Headless browsers announce themselves in dozens of small ways, and sites that resist automation read those signals. The bot ships with stealth hardening on top of Playwright and adds persistent fingerprint profiles: a profile carries a consistent viewport from common desktop resolutions, a current Chrome user agent, a believable GPU identity, and a plausible timezone, and the browser launches with the automation tells disabled. Profiles persist on disk, so an identity that logged into a site last week presents the same fingerprint this week, which is exactly how a real returning visitor looks. Profiles are created, inspected, updated, saved, and listed by command, and an agent can maintain separate profiles for separate jobs.

Interacting with Pages

The command set covers everything a hand on a mouse does. Navigation: goto, back, forward, refresh. Element interaction: click, type, press for keyboard keys, select for dropdowns, and hover. Movement: scroll, wait for elements or conditions, and sleep for explicit pacing. Precision work is covered too: raw mouse clicks by coordinate for stubborn interfaces, and frame commands that list iframes and click inside them, which is where embedded widgets and payment forms live. Interaction is paced like a person rather than fired like a script, which both reads naturally to sites and avoids racing pages that load in stages.

Reading and Seeing

Acting is half the loop; the other half is perceiving.

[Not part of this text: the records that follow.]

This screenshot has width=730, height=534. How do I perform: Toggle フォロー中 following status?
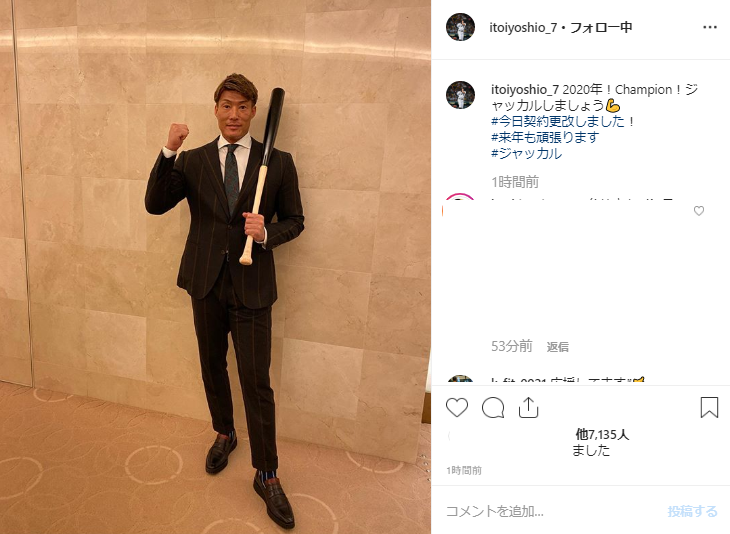pyautogui.click(x=601, y=28)
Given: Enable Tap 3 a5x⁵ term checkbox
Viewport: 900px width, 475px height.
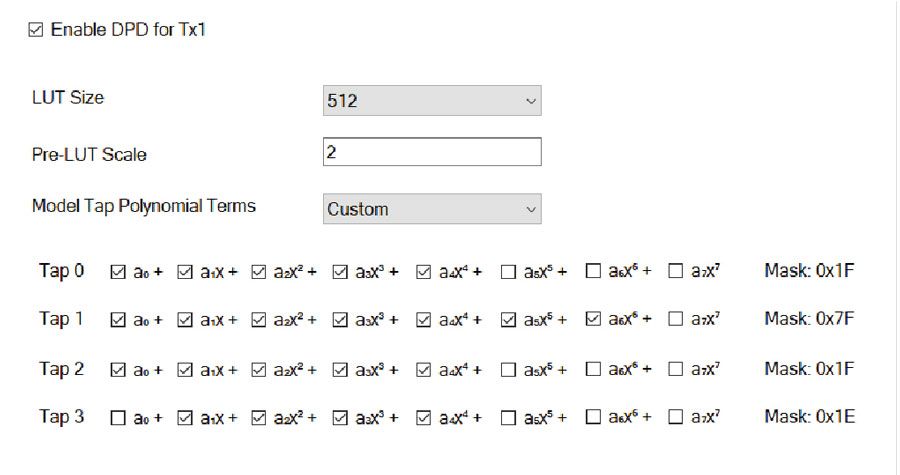Looking at the screenshot, I should (x=508, y=417).
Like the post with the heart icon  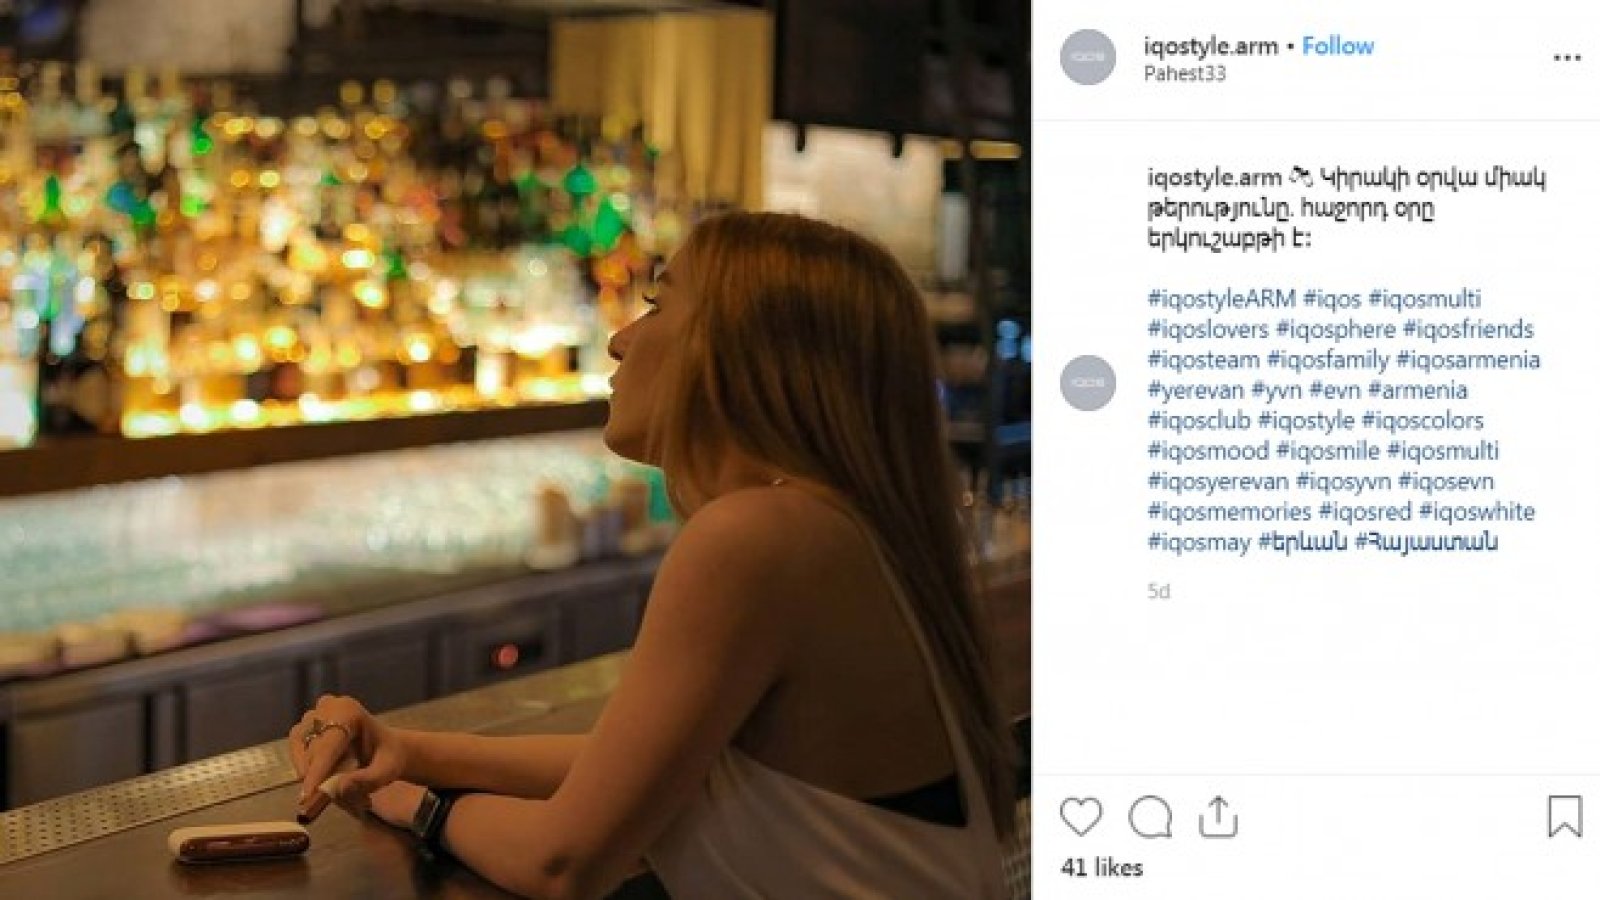1080,817
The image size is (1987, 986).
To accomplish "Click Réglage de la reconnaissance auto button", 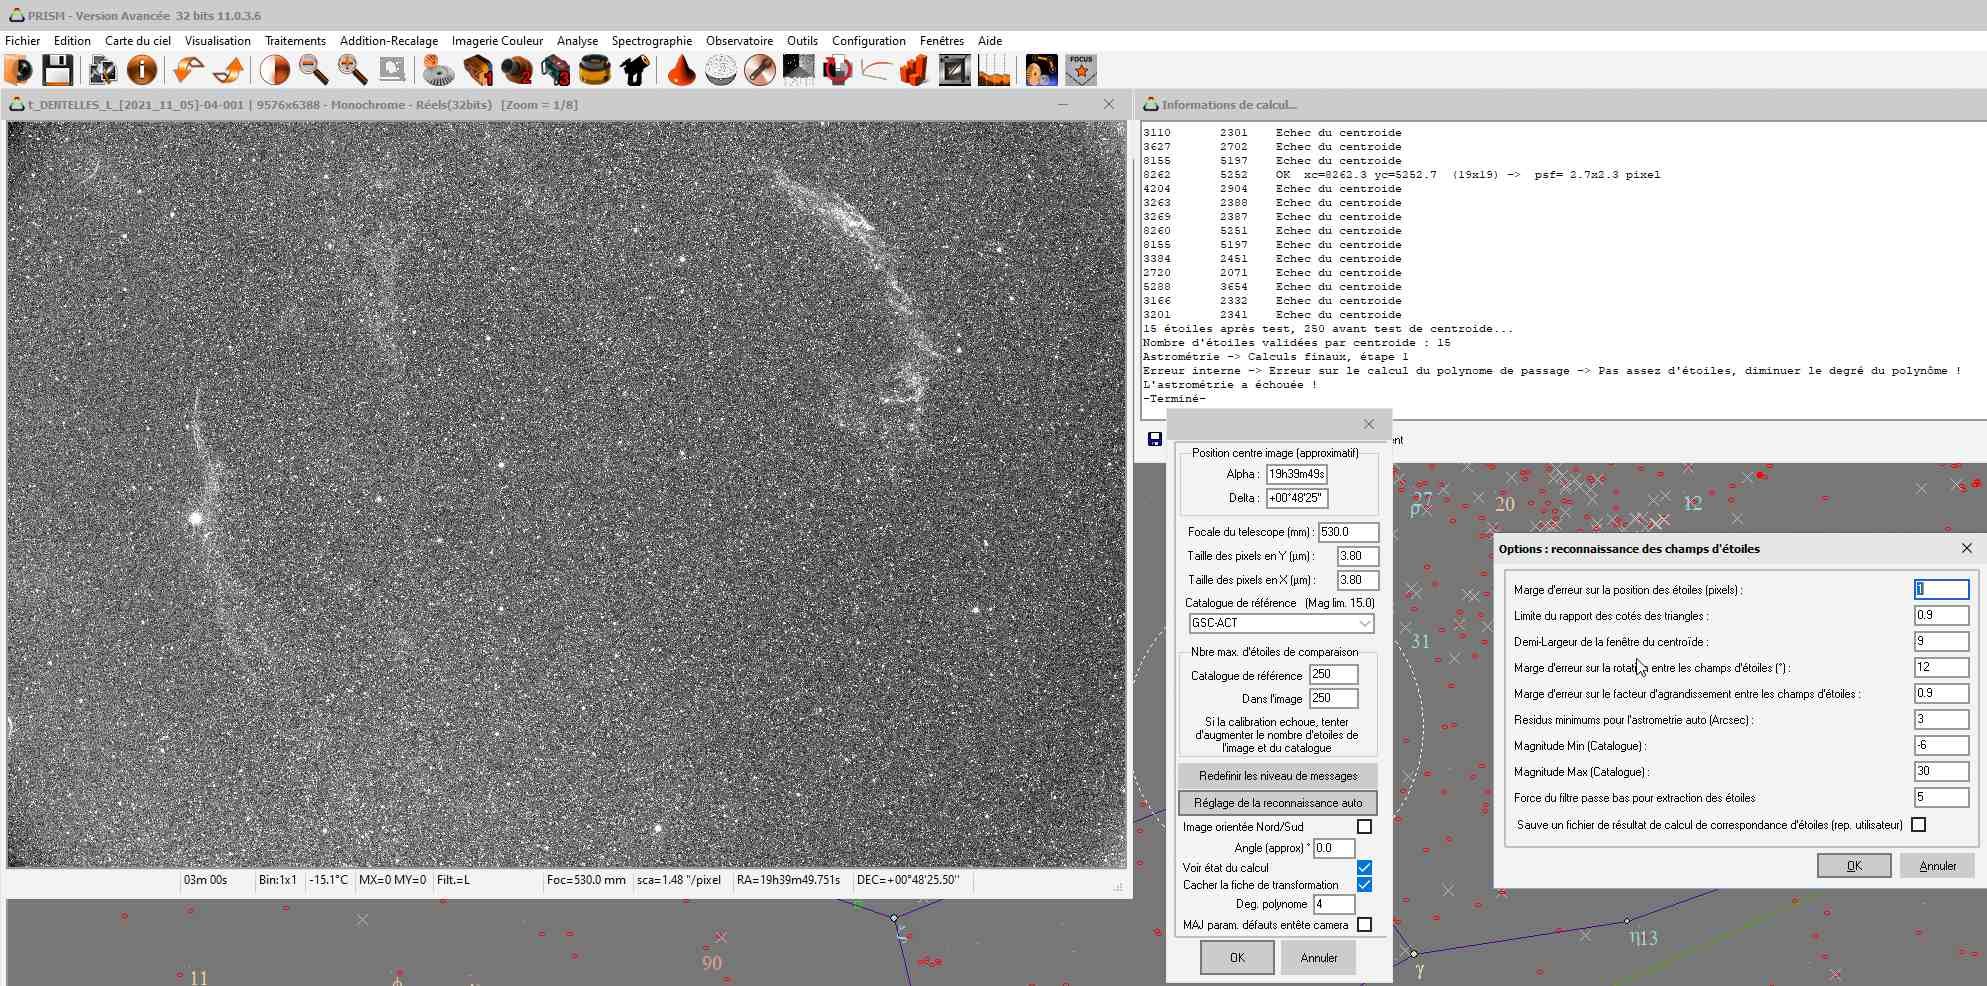I will (1277, 803).
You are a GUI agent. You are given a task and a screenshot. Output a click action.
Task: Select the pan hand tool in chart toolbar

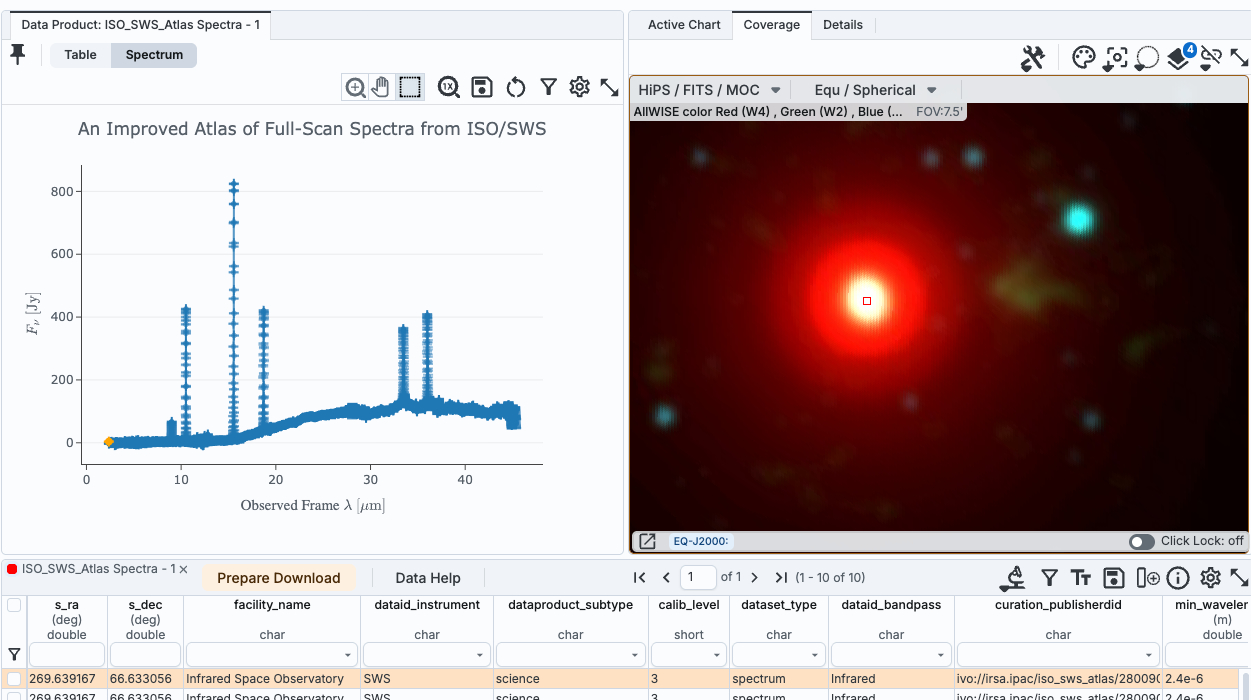(x=380, y=88)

Three reading commands return the page at different depths: a cleaned reading of the visible content for quick judgment, a full extraction when everything matters, and raw text when structure is noise. Screenshots capture the actual rendered page, full page or viewport, saved where agents can inspect them, the agent's eyes for visual judgment calls and your evidence when you want to see exactly what the bot saw. For anything the standard commands do not cover, execute_js runs arbitrary JavaScript in the page and returns the result, the escape hatch that makes the tool complete.

Proxies

Provider configurations give sessions their network identity: route a session through a proxy provider and its traffic originates where you need it to, with profiles and providers composing naturally, a consistent fingerprint on a consistent route. Providers are configured once in the tool's providers directory and selected per session.

How Agents Use It

The bot is a standard tool in the tool layer, so every agent can call it, and the interactive loop is the point: issue a command, read the result, decide, repeat. That loop is what separates it from fetch-and-parse scraping, an agent using the browser bot can handle a login wall, a cookie banner, a multi-step form, pagination, and an unexpected layout change in one session, because at every step it sees where it is and chooses what to do next. Agents learn site-specific procedures as they go and save them to the memory bank as learned procedures, so the second visit to a tricky site goes faster than the first.

For high-volume structured collection from the major platforms, the BrightData integration is the complementary instrument: APIs where APIs work, the browser where hands are needed. Together they cover the spectrum from bulk data to bespoke interaction.

Key Takeaway

A real Chromium under agent control: stealth fingerprint profiles that persist, sessions with tabs and frames, human-paced interaction, three depths of page reading plus screenshots, JS execution, and proxy routing. If a person can do it in a browser, an agent can do it here.